The faithless will be fully repaid for their ways, and the good rewarded for theirs. Proverbs 14:14

Be careful not to practice your righteousness in front of others to be seen by them. If you do, you will have no reward from your Father in heaven…But when you give to the needy, do not let your left hand know what your right hand is doing, so that your giving may be in secret. Then your Father, who sees what is done in secret, will reward you. Matthew 6:1, 3,4

The one who plants and the one who waters have one purpose, and they will each be rewarded according to their own labor. 1 Corinthians 3:8

And without faith it is impossible to please God, because anyone who comes to him must believe that he exists and that he rewards those who earnestly seek him. Hebrews 11:6

It seems that I can’t hardly open my Bible lately without reading about rewards. Here at the Home For Needy Children in Oaxaca, Mexico, we have been studying the Gospel of Matthew. Matthew chapter 6 is mostly about rewards from God and rewards from men. In chapter 10, Jesus talks about rewards for welcoming prophets and disciples, and in chapter 16 Jesus says he is going to come in his Father’s glory and will reward each person according to what they have done.

A Christian brother, here at the mission recently preached on Hebrews 11 and pointed out verse 6, “God rewards those who earnestly seek him.”

In my personal devotion time I frequently meditate on Proverbs. I just read Proverbs 14:14 about the good people being rewarded for their ways.

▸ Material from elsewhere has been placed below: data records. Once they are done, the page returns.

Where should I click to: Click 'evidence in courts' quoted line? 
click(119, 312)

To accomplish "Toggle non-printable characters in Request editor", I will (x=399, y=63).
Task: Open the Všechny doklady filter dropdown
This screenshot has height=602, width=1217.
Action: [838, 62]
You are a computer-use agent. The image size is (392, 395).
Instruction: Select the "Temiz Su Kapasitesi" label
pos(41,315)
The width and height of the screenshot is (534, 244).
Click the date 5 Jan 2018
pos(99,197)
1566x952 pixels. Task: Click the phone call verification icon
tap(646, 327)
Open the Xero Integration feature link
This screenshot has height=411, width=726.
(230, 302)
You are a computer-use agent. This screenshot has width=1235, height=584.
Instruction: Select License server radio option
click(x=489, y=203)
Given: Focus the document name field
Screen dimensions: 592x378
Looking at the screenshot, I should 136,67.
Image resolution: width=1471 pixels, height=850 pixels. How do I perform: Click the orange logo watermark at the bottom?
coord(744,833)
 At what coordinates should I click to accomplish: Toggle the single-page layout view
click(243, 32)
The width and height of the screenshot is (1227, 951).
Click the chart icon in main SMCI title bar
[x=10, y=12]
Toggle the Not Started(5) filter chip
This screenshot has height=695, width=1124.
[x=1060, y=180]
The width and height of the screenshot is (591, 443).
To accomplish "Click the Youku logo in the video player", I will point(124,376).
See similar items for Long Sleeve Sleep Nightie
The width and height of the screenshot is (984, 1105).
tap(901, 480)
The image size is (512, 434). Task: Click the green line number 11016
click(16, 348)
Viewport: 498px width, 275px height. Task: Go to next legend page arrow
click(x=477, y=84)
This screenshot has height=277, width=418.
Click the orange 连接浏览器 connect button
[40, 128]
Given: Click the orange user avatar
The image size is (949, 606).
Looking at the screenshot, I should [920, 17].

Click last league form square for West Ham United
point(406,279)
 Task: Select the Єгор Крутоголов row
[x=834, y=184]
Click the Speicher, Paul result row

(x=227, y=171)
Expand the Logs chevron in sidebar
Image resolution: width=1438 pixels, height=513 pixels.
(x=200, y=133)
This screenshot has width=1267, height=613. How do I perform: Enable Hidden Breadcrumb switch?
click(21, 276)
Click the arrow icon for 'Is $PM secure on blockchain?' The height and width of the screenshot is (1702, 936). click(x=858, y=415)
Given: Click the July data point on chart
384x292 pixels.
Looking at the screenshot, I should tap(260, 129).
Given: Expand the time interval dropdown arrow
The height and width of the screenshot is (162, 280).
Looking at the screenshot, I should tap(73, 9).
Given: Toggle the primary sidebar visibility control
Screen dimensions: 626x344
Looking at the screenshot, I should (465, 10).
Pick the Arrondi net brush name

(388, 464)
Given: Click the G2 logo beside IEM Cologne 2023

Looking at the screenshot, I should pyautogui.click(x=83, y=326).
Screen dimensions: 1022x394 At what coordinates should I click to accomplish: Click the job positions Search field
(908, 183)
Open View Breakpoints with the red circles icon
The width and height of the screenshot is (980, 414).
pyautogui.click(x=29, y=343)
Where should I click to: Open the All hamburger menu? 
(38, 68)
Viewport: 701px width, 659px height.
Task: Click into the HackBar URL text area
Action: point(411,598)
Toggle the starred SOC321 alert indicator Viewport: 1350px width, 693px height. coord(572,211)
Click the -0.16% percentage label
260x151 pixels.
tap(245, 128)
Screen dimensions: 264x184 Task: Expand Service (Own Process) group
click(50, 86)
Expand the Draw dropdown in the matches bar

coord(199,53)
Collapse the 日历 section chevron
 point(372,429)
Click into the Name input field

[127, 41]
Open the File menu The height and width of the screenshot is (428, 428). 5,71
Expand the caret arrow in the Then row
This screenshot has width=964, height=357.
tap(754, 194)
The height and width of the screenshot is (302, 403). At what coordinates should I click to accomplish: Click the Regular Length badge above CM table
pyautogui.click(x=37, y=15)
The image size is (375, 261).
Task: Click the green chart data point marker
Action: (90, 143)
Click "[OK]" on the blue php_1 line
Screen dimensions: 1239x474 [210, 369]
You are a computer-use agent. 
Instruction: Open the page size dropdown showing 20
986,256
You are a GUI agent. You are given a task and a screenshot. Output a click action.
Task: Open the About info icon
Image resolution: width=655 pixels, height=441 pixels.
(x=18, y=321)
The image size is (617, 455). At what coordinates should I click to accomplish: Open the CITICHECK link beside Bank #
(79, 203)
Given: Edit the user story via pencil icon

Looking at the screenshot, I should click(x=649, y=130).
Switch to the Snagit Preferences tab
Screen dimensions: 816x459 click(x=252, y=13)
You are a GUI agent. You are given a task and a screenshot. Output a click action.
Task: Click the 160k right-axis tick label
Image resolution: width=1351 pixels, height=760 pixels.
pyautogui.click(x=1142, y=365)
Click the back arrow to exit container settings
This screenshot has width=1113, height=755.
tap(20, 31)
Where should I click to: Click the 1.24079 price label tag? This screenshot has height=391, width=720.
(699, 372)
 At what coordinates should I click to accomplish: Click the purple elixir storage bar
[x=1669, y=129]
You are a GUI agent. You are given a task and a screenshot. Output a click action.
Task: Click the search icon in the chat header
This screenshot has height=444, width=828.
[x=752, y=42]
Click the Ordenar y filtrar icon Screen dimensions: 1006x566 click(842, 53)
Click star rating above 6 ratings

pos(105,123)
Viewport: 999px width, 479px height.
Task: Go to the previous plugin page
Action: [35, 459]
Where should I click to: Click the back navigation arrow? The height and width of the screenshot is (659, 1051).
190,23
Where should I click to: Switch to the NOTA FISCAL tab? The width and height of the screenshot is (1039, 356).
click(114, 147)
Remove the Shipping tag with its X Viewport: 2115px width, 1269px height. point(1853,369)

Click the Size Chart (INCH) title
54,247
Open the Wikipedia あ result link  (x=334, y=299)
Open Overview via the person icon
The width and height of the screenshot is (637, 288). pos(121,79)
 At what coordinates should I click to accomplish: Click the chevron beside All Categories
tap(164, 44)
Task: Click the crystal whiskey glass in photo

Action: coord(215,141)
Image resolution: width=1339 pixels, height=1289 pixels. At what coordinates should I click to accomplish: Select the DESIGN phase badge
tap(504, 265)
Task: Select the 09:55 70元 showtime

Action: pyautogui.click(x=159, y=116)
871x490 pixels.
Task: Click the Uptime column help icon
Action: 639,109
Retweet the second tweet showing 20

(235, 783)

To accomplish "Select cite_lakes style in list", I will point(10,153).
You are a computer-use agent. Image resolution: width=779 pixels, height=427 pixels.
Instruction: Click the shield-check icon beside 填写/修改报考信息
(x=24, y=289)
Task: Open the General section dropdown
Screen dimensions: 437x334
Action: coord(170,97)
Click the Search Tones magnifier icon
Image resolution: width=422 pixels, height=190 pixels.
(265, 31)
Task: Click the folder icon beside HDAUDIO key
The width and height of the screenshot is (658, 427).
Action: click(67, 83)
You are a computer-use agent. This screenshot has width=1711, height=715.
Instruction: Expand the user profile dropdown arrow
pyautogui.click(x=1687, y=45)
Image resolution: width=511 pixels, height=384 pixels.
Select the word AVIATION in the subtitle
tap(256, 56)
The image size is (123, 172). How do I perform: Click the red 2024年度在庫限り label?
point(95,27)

Honestly, all these verses that mention rewards make me a bit uneasy. They always have. Probably because of my Reformed Theology inclinations. One definition of “reward” that I used above is “receive what one deserves”. All I have to do is read Romans 1-3 and consider original sin, humans bent toward wickedness, and my own propensity to evil, to realize that what I “deserve” is a sound beating, a crown of thorns, some nails and a cross, followed by eternal punishment. All my “good works” that I might hope to earn a reward from are essentially dirty rags destined for the garbage heap. The idea that I may inherit a heavenly reward comes not from works of righteousness that I have done, but according to His mercy.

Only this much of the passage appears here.